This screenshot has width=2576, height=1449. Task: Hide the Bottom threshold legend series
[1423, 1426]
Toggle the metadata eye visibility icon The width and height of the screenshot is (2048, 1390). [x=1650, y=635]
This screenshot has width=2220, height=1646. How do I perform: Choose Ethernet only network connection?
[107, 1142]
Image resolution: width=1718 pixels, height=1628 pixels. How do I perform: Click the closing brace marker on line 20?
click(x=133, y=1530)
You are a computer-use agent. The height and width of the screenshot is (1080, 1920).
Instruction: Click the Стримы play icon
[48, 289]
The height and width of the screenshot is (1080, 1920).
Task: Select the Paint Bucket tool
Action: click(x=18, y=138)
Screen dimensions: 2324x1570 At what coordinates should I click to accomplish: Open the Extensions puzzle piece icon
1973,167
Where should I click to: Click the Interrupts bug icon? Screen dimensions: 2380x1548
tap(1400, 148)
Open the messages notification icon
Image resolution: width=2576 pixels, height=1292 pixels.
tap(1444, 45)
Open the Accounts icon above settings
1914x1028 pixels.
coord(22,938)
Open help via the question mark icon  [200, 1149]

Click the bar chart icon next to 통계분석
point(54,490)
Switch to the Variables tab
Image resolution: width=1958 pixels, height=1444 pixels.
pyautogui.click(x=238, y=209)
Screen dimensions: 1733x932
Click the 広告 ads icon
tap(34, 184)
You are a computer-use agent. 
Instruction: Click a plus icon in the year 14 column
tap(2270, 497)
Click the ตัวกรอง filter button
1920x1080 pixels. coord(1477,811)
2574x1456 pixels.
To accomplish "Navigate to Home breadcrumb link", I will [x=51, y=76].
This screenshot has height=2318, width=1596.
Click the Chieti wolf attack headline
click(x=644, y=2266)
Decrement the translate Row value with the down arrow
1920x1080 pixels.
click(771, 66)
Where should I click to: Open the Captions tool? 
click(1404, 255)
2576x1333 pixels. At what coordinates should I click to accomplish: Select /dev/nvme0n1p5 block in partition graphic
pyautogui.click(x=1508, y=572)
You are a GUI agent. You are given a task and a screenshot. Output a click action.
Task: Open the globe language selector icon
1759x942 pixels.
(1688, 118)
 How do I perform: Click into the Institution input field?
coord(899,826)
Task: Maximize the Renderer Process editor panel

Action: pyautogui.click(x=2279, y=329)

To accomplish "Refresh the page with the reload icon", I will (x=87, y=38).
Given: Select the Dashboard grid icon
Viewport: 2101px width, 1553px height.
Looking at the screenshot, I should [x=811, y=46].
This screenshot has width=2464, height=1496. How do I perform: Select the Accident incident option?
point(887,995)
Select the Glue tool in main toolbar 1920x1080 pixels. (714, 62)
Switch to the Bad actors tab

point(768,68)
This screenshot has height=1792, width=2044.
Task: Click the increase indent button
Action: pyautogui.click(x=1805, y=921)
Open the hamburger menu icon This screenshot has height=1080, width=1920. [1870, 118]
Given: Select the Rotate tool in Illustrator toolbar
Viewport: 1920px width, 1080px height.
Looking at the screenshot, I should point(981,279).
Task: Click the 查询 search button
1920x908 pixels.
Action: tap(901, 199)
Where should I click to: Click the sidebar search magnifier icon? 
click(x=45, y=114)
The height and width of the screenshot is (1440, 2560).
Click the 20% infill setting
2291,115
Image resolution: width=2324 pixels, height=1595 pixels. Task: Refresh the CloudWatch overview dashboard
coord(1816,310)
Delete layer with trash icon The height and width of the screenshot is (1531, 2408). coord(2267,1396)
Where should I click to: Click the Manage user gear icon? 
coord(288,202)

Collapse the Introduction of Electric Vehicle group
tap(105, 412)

◆ ◆ ◆

§ **EXERCISE DETAILS**:
Tally every line of the data that holds the word "agent" and write the count alone.

§ **TASK ANSWER**:
3